Dr. Anna Densmore (French) (fl. 1860s) was a suffragist hospital reformer who persuaded the New York Board of Education to provide spaces for teaching young women about health and hygiene. Densmore also helped found Sorosis, a “sisterhoood” of professional women including physicians, professors, authors, artists, and historians. Late in 1868, Sorosis observed that unwed women made pregnant “by crime or misfortune” suffered scorn and deprivation while male partners went “unrebuked.” Investigating provisions afforded to disgraced mothers, and finding them sorely lacking, Densmore was indignant. Her “Report on Hospitals and Asylums” (1869) argued that abortion and infanticide were collective offenses; if a child meant exile and dishonor, she wrote, “we can no longer wonder… that the mother ceases for a time to be human, [it is] because of our inhumanity… Where lies the deepest blame?”

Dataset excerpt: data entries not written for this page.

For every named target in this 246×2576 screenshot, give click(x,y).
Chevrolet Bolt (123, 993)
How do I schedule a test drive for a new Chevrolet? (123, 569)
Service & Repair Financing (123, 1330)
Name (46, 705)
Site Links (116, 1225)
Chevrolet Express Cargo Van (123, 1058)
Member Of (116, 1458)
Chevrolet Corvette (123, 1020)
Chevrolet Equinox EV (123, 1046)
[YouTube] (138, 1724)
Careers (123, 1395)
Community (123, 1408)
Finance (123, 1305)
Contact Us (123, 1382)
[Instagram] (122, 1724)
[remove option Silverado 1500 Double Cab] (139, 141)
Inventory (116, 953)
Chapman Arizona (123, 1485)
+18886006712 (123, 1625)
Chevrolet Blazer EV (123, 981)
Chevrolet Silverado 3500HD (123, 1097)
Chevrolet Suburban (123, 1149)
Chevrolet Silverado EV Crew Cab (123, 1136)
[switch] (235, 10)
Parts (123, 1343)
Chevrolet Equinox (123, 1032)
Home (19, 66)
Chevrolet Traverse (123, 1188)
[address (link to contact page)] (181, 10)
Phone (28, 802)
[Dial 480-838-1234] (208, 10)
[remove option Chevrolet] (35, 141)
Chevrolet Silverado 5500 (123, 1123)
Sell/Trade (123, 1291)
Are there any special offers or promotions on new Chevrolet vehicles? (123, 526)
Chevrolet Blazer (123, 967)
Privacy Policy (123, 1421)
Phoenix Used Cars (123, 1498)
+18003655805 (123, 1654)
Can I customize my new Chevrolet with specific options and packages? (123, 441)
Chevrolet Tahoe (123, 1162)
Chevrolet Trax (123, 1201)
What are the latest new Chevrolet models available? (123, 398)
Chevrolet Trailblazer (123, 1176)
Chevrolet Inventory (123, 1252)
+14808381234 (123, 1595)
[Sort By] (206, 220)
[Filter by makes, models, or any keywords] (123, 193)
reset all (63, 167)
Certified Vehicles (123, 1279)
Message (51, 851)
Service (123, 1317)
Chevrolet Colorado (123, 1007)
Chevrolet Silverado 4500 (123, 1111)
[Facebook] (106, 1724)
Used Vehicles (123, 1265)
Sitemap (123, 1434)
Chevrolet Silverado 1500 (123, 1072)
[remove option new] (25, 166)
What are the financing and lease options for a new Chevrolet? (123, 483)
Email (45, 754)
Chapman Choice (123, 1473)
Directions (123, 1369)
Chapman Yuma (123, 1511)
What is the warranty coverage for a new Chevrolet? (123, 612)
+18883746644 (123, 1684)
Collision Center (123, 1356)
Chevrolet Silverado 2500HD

“[T]he growing crime of infanticide… must awaken earnest convictions in the heart of every true woman that there is a field of labor opening up to her from which she cannot recede without outraging both conscience and womanhood…
“We hear it urged that if asylums were erected for… all infants presented, the birth of illegitimate children would be largely increased, that the only effectual check upon its almost overwhelming advance lies in wholesome dread of the penalty—ostracism and lasting disgrace… Women as a class are not so utterly lost to principle and womanly instincts as this assertion implies. More children might for a time be born, but fewer souls would be stained with the crime of abortion, now become one of the most demoralizing features in American life… We believe that the organization of well conducted institutions for the reception of babes born alive would materially lessen the crime of infanticide, by rendering it possible for young mothers out of wedlock to resume their place in society, and to command reputable employment when needed…
“I cannot close without saying a single word more on the crime of abortion, now so frightfully prevalent… It is only through ignorance that it has become such a wide-spread evil. But few women, even among the educated and intelligent, realize that the embryo child is imbued with the life element prior to the moment when its physical movements become conscious to her. No greater error exists: if lifeless, it could no more become developed into the hungry, breathing child, than could the lifeless seed of a plant or flower spring up and ultimately bud and blossom. The living principle is there from the first moment of fecundation, and should be fostered and nourished and brought into the world in every instance that conception takes place— at no period can it be interfered with…”
– From “Sorosis,” The Revolution, January 21, 1869.